Both canola and soybeans are heavy users/removers of P and K, explains Laryssa Grenkow of Manitoba Pulse and Soybean Growers in this Canola School episode, filmed at CanoLab in Brandon last week.
“Every time we make a withdrawal, we have to replace those nutrients,” she says, noting canola will remove at least a pound (per acre) of phosphorus (P2O5) per bushel of seed produced, while soybeans take up about 1.4 pounds of potassium (K2O) per bushel.
“I think a lot of growers are running into issues in terms of getting that phosphorus and potentially potassium back into the soil,” she continues. “With both canola and soybeans, we’re running into issues with seed row toxicity.”
For canola, the maximum safe rate of phosphorus during seeding is 20 pounds per acre (depending on conditions and spacing), while the max rate for soybeans is even lower — around 10 pounds. That’s nowhere close to how much is being removed with an average yield (the Canadian Prairie average for canola in 2015 was 38 bu/ac, 35 bu/ac for soybeans, according to Statistics Canada.)
So how can a grower replenish their P and K accounts? A separate fall application is one option. Banding fertilizer into the soil is agronomically and environmentally preferred to broadcasting, notes Grenkow.
“Another option is to load up your phosphorus and potassium on other crops where you do have the capacity to put those nutrients down,” she says, suggesting growers check out this (click to download Excel spreadsheet) rotational phosphorus removal rate calculator built by Don Flaten of the University of Manitoba and John Heard of Manitoba Agriculture.
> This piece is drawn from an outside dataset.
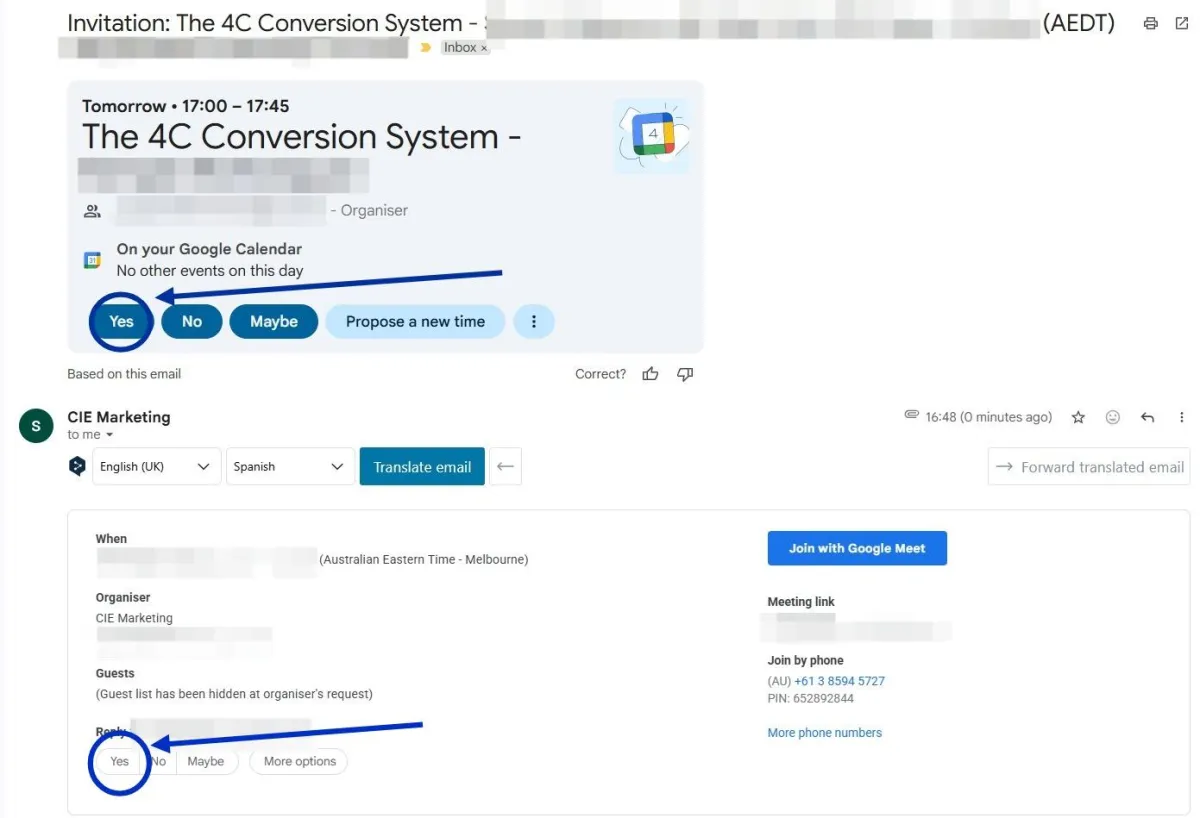Open more RSVP options three-dot button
Extra P or K can be applied when seeding wheat, for example, to rebuild for future canola or soybean years.
“Soil testing is a very important step to establish where you are and to monitor your trends over time,” stresses Grenkow.
For phosphorus, 10 to 20ppm Olsen is considered a “maintenance” level. Growers who are below 10ppm should find ways to build phosphorus reserves. While farmers in most of the soybean growing region of the eastern prairies have traditionally not applied much potassium due to naturally high levels, Grenkow says growers should start paying attention when K soil test results drop below 150ppm.